There she was again, the proverbial mother of the nation, walking somberly through the rubble and mud of a nearly destroyed town called Schuld, which happens to be German for “guilt.”
German Chancellor Angela Merkel, two months before an election that will usher her out of politics and into retirement, has done her best to stay aloof from the campaign to succeed her. But the natural disaster that struck her country last week left her no choice but to wade in.
The regions along the Rhine and its tributaries haven’t seen flooding on this scale in centuries, if ever. As the death toll in Germany and Belgium creeps toward 200, with many victims still missing, the torrents seem to some residents like the beginning of a medieval morality play.
So far, Germans, like many other people in rich countries, have thought about climate change in largely abstract terms, as afflicting mainly poor places like Bangladesh and Burundi, or threatening exotic islands like the Maldives. But now — and sooner than I recall even the scientists predicting — the whole world seems to be out of whack, even prosperous spots like Germany.
When northern reaches like Siberia, Finland and the Pacific Northwest swelter under heat domes or burn in purgatory-like fires; when well-built split-timber houses in the Rhineland are swept from their foundations while people are sleeping in them, it’s time to revisit old assumptions.
One political effect of these disasters is to turn something abstract — the greenhouse effect and global warming — into something concrete: individual human suffering that also stands as a moral indictment of our societies. Not far from Schuld, for example, a flash flood washed through a care home for disabled people, drowning 12 of them. The neighbors heard them shrieking in their death throes.

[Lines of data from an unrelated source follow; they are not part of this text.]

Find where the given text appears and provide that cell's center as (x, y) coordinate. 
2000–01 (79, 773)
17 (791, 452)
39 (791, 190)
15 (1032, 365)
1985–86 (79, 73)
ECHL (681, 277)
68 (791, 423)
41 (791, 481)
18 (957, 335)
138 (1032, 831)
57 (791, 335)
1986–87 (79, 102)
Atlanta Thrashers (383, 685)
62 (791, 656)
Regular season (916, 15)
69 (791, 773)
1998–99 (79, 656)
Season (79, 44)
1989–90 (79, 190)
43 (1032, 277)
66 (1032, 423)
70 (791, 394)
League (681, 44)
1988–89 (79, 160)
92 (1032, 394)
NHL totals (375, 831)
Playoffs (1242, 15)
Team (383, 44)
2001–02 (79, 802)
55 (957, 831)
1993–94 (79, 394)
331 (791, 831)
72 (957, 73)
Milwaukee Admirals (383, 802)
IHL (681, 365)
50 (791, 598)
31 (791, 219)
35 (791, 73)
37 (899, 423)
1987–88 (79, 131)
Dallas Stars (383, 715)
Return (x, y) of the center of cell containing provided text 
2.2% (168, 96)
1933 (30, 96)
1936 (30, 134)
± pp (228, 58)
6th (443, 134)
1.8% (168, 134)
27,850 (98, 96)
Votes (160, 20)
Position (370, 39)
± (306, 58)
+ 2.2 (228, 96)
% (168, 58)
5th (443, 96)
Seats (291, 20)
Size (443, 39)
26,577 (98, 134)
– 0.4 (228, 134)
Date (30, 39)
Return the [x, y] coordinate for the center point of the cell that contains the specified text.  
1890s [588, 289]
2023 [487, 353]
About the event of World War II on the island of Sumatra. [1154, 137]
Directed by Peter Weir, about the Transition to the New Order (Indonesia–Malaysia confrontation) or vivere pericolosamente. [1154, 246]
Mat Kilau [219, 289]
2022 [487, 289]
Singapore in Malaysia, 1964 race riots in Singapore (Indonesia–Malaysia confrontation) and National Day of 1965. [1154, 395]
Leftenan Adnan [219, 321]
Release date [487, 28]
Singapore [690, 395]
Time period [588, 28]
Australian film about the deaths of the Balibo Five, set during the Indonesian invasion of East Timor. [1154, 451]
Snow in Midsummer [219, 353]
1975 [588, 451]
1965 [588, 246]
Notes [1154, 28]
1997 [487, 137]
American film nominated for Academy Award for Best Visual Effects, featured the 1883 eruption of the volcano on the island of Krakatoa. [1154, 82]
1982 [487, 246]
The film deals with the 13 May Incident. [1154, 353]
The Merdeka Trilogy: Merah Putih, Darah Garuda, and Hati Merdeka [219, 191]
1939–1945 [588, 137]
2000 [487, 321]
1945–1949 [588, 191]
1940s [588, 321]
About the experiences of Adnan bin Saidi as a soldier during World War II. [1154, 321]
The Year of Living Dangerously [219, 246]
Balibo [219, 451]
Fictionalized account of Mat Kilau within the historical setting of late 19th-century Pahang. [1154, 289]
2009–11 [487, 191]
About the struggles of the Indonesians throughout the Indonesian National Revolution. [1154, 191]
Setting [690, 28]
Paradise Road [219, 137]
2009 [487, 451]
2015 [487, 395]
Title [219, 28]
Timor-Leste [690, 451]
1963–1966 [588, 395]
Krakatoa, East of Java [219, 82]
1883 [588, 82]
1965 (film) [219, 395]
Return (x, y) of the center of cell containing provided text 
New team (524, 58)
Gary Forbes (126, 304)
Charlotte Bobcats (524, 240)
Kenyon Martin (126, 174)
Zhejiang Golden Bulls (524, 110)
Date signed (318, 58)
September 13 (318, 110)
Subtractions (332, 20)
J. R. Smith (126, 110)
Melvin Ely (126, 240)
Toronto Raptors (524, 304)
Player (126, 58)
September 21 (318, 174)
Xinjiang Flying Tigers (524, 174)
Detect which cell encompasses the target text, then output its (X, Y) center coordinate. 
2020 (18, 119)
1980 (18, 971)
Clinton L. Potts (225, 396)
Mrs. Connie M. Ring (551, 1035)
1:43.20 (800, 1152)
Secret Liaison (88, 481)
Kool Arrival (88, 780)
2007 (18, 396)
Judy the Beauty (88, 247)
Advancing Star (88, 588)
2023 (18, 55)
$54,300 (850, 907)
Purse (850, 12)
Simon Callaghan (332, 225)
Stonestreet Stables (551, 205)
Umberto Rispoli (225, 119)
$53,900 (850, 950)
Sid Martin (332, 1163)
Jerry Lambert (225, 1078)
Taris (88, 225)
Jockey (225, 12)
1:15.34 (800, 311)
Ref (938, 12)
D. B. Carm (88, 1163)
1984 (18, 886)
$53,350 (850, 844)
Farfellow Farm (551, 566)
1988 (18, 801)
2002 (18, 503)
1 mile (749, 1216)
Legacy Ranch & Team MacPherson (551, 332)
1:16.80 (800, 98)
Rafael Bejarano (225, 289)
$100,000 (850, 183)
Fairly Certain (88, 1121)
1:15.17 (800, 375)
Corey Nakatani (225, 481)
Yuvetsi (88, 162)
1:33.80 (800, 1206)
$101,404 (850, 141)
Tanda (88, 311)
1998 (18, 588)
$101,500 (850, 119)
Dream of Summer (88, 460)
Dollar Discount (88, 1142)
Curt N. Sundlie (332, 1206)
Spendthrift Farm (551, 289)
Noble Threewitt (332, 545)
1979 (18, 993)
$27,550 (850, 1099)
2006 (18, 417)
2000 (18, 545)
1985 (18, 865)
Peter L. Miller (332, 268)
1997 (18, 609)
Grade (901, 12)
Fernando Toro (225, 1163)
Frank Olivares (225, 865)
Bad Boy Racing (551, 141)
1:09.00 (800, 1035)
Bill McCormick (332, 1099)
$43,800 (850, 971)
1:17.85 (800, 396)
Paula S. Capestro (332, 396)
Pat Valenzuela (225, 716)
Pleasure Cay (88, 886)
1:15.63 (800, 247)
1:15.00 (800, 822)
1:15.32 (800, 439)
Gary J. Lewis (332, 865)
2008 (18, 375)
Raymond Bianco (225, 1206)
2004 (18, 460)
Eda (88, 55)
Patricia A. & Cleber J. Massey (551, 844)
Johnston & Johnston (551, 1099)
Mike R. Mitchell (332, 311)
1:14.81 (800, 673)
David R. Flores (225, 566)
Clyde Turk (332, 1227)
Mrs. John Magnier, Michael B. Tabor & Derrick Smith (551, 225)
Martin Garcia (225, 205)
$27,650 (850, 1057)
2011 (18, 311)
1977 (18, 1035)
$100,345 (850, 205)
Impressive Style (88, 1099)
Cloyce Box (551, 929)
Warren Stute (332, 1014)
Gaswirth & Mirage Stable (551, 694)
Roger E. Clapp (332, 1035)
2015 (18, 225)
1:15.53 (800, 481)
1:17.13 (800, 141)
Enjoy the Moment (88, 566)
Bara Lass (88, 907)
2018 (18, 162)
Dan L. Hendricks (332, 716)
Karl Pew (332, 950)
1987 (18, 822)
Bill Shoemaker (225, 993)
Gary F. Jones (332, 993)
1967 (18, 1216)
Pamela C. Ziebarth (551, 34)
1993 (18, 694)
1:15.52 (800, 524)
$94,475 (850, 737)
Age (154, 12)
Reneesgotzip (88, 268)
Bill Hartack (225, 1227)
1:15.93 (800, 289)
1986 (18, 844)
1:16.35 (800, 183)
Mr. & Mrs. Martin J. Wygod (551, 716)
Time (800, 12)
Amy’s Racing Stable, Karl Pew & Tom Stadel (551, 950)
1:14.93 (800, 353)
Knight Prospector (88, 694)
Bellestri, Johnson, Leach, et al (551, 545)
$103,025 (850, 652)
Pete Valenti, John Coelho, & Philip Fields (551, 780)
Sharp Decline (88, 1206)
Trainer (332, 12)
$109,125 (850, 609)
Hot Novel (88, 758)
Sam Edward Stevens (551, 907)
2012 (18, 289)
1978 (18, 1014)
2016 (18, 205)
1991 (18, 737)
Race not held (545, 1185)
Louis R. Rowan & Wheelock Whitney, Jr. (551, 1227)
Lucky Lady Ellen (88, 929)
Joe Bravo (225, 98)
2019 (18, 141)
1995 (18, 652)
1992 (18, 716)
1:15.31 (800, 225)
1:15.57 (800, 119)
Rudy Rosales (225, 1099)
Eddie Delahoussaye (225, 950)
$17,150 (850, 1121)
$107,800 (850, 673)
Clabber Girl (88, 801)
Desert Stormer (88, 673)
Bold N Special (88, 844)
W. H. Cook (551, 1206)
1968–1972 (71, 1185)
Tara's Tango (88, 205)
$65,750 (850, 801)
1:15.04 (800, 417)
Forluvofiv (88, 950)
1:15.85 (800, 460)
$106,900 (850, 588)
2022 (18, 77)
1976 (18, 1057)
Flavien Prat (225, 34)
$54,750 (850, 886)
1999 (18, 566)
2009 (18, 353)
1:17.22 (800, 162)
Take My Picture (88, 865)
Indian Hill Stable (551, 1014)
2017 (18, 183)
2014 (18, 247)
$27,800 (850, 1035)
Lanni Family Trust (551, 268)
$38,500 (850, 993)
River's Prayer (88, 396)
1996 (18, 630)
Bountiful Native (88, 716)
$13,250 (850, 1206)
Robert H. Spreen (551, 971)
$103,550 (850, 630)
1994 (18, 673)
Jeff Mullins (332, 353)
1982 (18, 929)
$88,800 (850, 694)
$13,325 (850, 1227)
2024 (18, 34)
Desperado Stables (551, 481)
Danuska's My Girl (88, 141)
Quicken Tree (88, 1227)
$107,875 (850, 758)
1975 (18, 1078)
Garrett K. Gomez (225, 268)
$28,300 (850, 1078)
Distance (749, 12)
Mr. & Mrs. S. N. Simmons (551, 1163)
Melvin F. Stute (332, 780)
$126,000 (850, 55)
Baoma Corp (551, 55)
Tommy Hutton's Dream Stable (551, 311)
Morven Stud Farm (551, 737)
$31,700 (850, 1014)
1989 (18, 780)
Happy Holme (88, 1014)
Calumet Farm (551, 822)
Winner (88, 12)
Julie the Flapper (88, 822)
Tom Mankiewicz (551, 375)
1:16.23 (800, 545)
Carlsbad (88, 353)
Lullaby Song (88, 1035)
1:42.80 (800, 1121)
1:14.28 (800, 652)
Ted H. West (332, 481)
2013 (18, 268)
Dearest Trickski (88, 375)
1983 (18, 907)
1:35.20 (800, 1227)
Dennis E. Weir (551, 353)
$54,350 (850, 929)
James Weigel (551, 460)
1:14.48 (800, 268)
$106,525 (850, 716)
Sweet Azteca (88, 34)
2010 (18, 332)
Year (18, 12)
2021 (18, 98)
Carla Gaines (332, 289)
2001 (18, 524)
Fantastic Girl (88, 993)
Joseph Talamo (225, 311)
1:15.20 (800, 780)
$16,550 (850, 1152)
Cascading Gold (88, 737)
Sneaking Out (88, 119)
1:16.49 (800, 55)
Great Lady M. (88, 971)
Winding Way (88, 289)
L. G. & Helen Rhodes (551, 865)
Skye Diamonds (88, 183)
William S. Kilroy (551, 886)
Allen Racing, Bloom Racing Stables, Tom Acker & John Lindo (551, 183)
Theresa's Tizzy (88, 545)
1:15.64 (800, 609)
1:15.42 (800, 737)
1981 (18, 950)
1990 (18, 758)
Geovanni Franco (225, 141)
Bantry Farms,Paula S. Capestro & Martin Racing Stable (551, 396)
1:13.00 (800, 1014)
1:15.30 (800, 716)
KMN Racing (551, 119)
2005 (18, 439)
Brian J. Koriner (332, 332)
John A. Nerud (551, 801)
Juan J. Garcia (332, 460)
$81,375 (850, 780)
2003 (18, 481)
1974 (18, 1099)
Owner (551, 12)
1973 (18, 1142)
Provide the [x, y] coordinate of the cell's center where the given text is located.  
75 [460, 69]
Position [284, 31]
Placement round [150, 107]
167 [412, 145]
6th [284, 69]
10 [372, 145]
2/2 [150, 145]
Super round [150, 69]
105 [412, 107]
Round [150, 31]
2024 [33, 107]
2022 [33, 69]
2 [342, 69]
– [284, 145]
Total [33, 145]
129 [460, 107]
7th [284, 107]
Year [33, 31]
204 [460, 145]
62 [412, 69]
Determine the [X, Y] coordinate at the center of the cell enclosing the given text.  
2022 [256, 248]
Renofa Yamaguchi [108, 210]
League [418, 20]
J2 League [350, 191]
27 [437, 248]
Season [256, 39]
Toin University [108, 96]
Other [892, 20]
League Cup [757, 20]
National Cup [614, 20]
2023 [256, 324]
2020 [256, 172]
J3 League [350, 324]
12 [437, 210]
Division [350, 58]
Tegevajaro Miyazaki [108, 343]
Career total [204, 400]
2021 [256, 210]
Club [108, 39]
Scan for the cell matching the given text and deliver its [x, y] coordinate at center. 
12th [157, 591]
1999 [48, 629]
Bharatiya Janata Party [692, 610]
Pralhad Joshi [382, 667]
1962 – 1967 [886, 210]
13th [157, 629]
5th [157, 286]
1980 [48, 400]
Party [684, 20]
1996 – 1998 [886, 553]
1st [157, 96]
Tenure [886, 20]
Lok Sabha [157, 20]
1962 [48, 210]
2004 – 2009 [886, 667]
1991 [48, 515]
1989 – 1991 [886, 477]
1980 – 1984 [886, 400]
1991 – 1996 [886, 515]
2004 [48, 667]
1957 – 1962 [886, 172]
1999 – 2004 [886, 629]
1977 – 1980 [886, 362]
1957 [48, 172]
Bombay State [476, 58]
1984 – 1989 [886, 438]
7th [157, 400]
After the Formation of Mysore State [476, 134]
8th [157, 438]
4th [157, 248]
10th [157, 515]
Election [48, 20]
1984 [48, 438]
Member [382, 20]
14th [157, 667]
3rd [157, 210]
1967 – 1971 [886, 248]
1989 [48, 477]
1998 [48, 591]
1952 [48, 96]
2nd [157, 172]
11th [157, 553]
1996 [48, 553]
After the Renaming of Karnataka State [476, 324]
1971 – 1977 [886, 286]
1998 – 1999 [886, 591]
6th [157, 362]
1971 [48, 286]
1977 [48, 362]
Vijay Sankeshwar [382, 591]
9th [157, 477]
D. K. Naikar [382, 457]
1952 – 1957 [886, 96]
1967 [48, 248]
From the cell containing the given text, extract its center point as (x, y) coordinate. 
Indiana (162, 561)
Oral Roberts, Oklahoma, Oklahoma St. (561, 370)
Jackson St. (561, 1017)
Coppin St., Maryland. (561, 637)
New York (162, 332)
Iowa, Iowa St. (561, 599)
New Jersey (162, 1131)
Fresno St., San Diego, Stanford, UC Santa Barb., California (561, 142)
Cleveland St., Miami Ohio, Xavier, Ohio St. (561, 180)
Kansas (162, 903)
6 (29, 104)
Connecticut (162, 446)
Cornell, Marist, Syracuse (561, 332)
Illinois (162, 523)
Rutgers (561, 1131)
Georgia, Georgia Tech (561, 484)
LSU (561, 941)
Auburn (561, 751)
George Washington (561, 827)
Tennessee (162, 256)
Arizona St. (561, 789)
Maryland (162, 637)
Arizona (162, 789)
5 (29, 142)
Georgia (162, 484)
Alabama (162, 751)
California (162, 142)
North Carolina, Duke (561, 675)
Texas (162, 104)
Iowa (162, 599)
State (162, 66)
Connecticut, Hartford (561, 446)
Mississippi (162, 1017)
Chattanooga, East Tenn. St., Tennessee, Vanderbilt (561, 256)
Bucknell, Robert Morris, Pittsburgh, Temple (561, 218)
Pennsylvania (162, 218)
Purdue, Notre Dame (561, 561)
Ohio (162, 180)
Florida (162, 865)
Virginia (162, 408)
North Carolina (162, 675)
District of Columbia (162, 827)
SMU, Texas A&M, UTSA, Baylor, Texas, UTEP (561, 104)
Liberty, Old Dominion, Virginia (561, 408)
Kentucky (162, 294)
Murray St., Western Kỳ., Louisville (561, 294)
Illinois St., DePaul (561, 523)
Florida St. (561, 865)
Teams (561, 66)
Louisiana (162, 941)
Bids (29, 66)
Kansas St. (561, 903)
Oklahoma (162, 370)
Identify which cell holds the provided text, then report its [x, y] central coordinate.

Another effect is to move public debate beyond the hair-splitting that followed previous cataclysms — whether this is about the climate or merely the weather, about a mega-trend or just an event. Technically, no individual calamity can be blamed on man-made greenhouse gases. And yet the science is so clear about how global warming is causing these catastrophes to proliferate. The pedants no longer have a leg to stand on.
The immediate electoral implications are less clear. It used to be a rule of thumb that any natural disaster was also an opportunity for incumbent politicians to show their empathy and competence, and thus to score points.
After a flood in 2002, for example, Merkel’s predecessor, Gerhard Schroeder, waded in rubber boots through the mud to shake hands, a gesture that helped him win reelection that year. Merkel did something similar after flooding in 2013, just before that year’s election. So the candidates of the three parties leading in the German polls also dropped everything to tour the flood zones, hoping to look leader-like.
Armin Laschet of the center-right Christian Democrats should have had an advantage in these photo ops. As premier of North Rhine-Westphalia, Germany’s most populous state as well as one of the worst hit, he is the only incumbent executive in charge of a regional government in this race. And yet he squandered his opportunity when he was observed giggling with others in the background as Frank-Walter Steinmeier, Germany’s president, groped for solemn words in the foreground. Laschet remains odds-on to become the next chancellor. But the contrast between his bearing and Merkel’s dignified poise in Schuld won’t help him.
Nor is it clear that the Greens, runners-up in the polls, will gain much. Fighting climate change is their brand, so a flood should boost them, at least temporarily. And yet their candidate, Annalena Baerbock, has made her own blunders of late, and the Greens, at about 18%, trail the Christian Democrats by 10 points.
The bigger problem for voters — in Germany as elsewhere — is that floods, fires, droughts and other climate-caused disasters don’t give simple and clear policy instructions, and certainly not partisan advice. Aside from the populist fringes, all parties in the German mainstream nowadays agree that the objective is to eliminate the country’s net emissions, by 2045 at the latest. The differences are in how to achieve this goal, and how to balance it against others including social cohesion and economic competitiveness.
The center-right parties emphasize market-friendly mechanisms such as a carbon price, while conceding that some other restrictions will also be necessary. The center-left parties are the reverse, eyeing more direct state intervention such as bans on combustion engines or short-haul flights in addition to a higher carbon price.
To lay people, these are nuances, rather than stark alternatives. That explains why many Germans currently want the next government to be a joint effort between the Christian Democrats and the Greens.
Despite the shock of the deluge, Germans are also wary about responding too radically to any one catastrophe. Many remember Germany’s abrupt exit from nuclear power following the meltdown in Fukushima a decade ago, an overreaction that in hindsight made decarbonizing Germany’s electricity grid unnecessarily hard.
This year’s floods and other disasters are convincing ever more people that resisting climate change deserves to be our political priority, even in times of pandemic and geopolitical upheaval. But they are also a reminder how painful our trade-offs will be.
This summer, many Germans are feeling understandably overwhelmed — and suspecting that their leaders are no different. No matter how September’s election turns out, the fate of Schuld suggests that humanity has a lot more atoning left to do.